Polymorphism is briefly described as "one interface, many implementations." Polymorphism is a characteristic of being able to assign a different meaning or usage to something in different contexts - specifically, to allow an entity such as a variable, a function, or an object to have more than one form.


Explain the different forms of Polymorphism.

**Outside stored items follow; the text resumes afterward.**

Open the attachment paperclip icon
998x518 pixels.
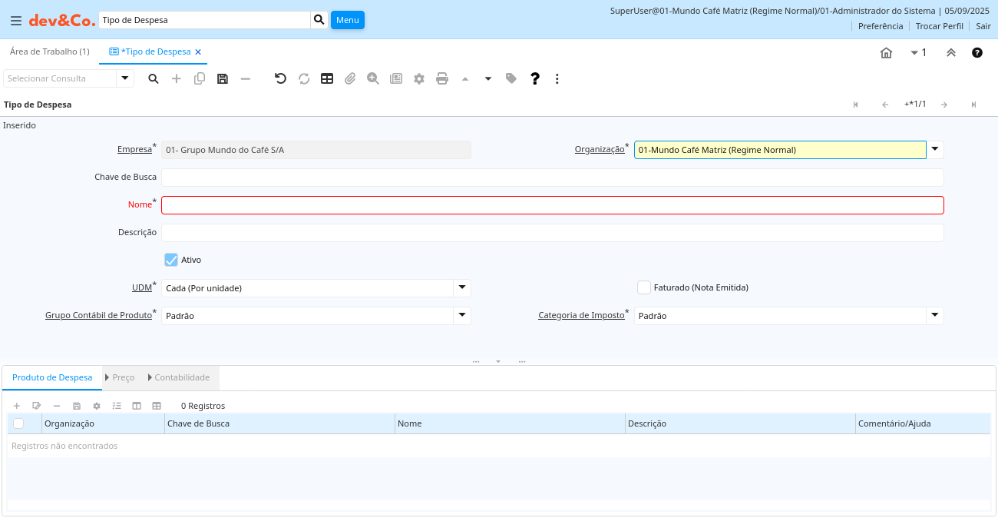tap(350, 78)
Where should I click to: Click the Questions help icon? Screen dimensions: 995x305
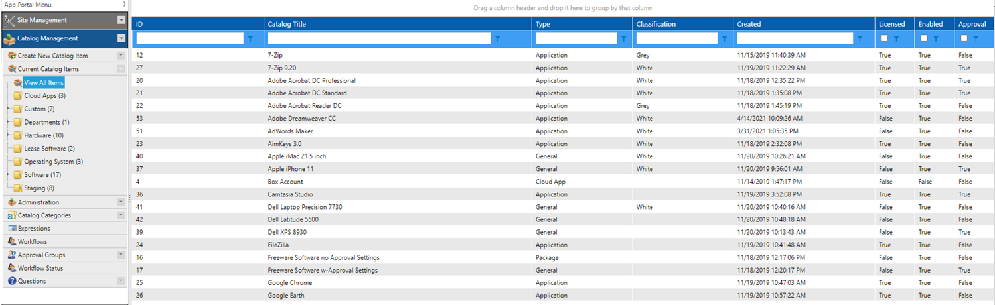pos(12,281)
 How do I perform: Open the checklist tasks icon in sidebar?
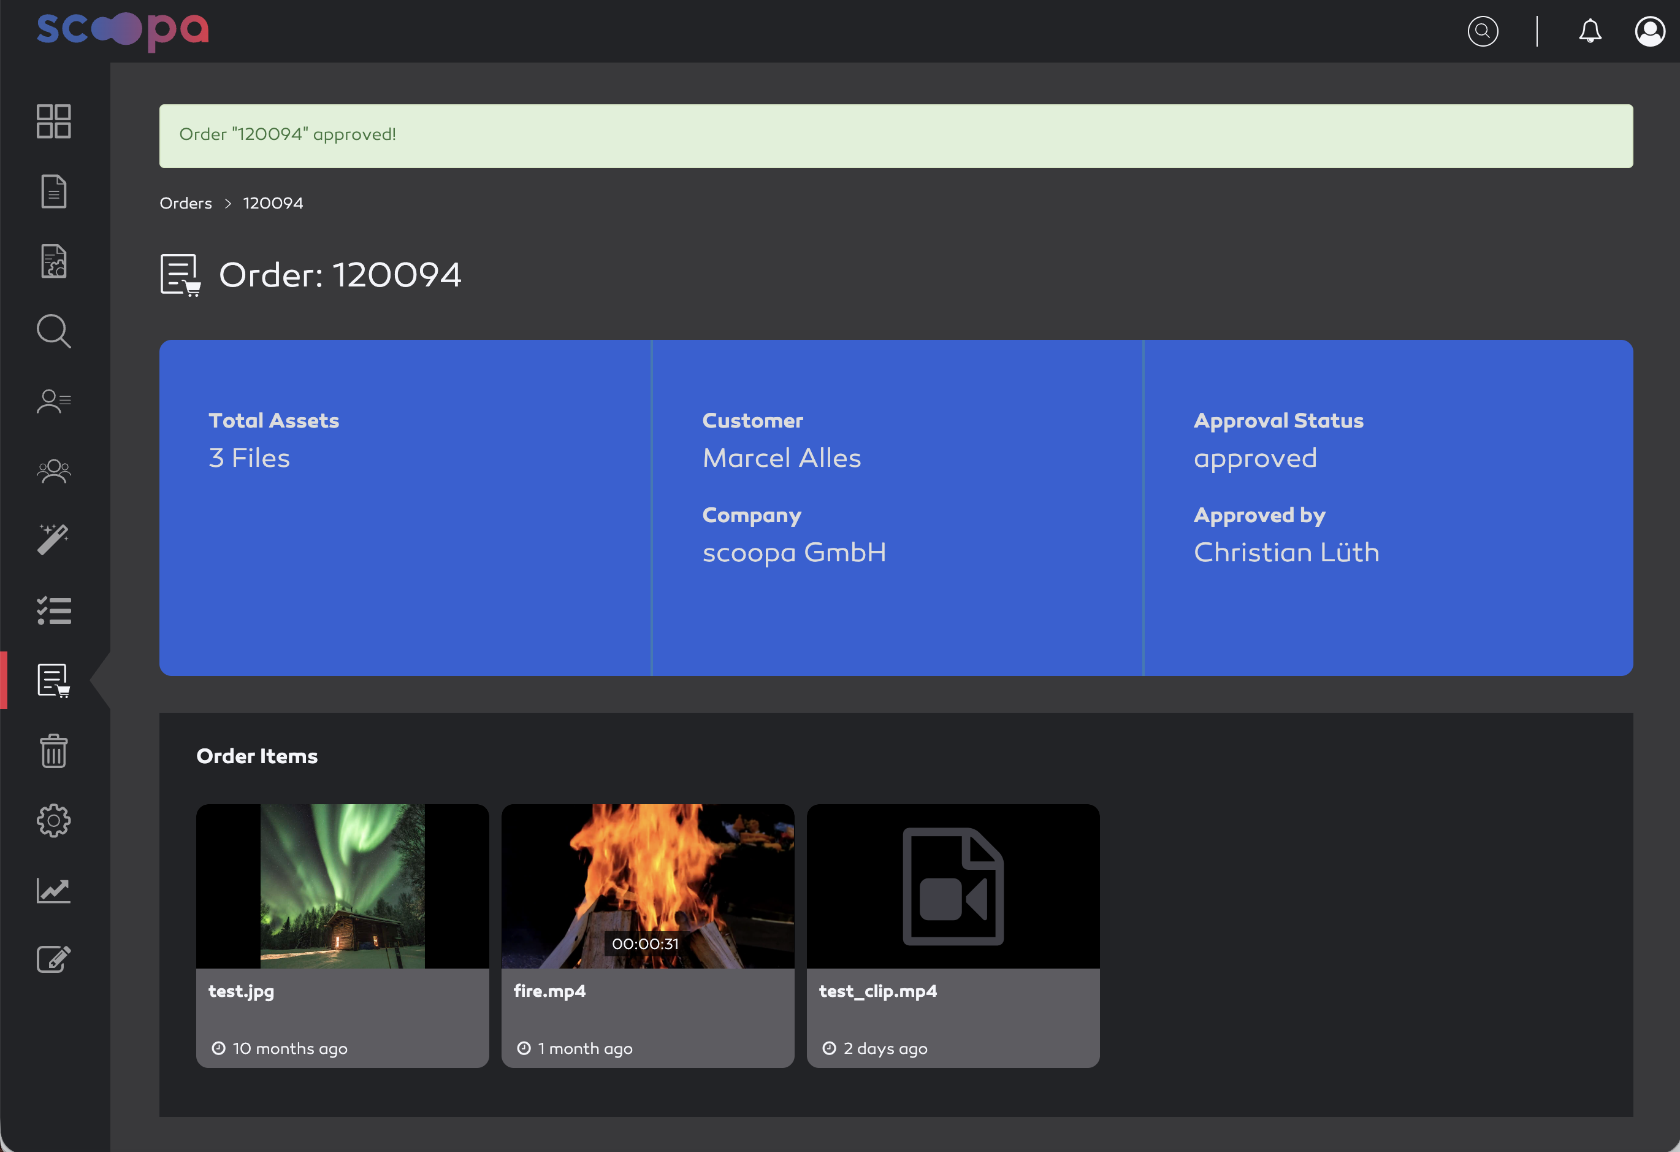(x=53, y=610)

There are two types of polymorphism one is Compile time polymorphism and the other is run time polymorphism. Compile time polymorphism is method overloading. Runtime time polymorphism is done using inheritance and interface.
Note: From a practical programming viewpoint, polymorphism manifests itself in three distinct forms in Java:



*     Method overloading
*     Method overriding through inheritance
*     Method overriding through the Java interface


What is method overloading?

Method Overloading means to have two or more methods with same name in the same class with different arguments. The benefit of method overloading is that it allows you to implement methods that support the same semantic operation but differ by argument number or type.
Note:



*     Overloaded methods MUST change the argument list
*     Overloaded methods CAN change the return type
*     Overloaded methods CAN change the access modifier
*     Overloaded methods CAN declare new or broader checked exceptions
*     A method can be overloaded in the same class or in a subclass


What is method overriding?

Method overriding occurs when sub class declares a method that has the same type arguments as a method declared by one of its superclass. The key benefit of overriding is the ability to define behavior that’s specific to a particular subclass type.
Note:



*     The overriding method cannot have a more restrictive access modifier than the method being overridden (Ex: You can’t override a method marked public and make it protected).
*     You cannot override a method marked final
*     You cannot override a method marked static


What is an abstract class?

Abstract classes are classes that contain one or more abstract methods. An abstract method is a method that is declared, but contains no implementation.
Note:



*     If even a single method is abstract, the whole class must be declared abstract.
*     Abstract classes may not be instantiated, and require subclasses to provide implementations for the abstract methods.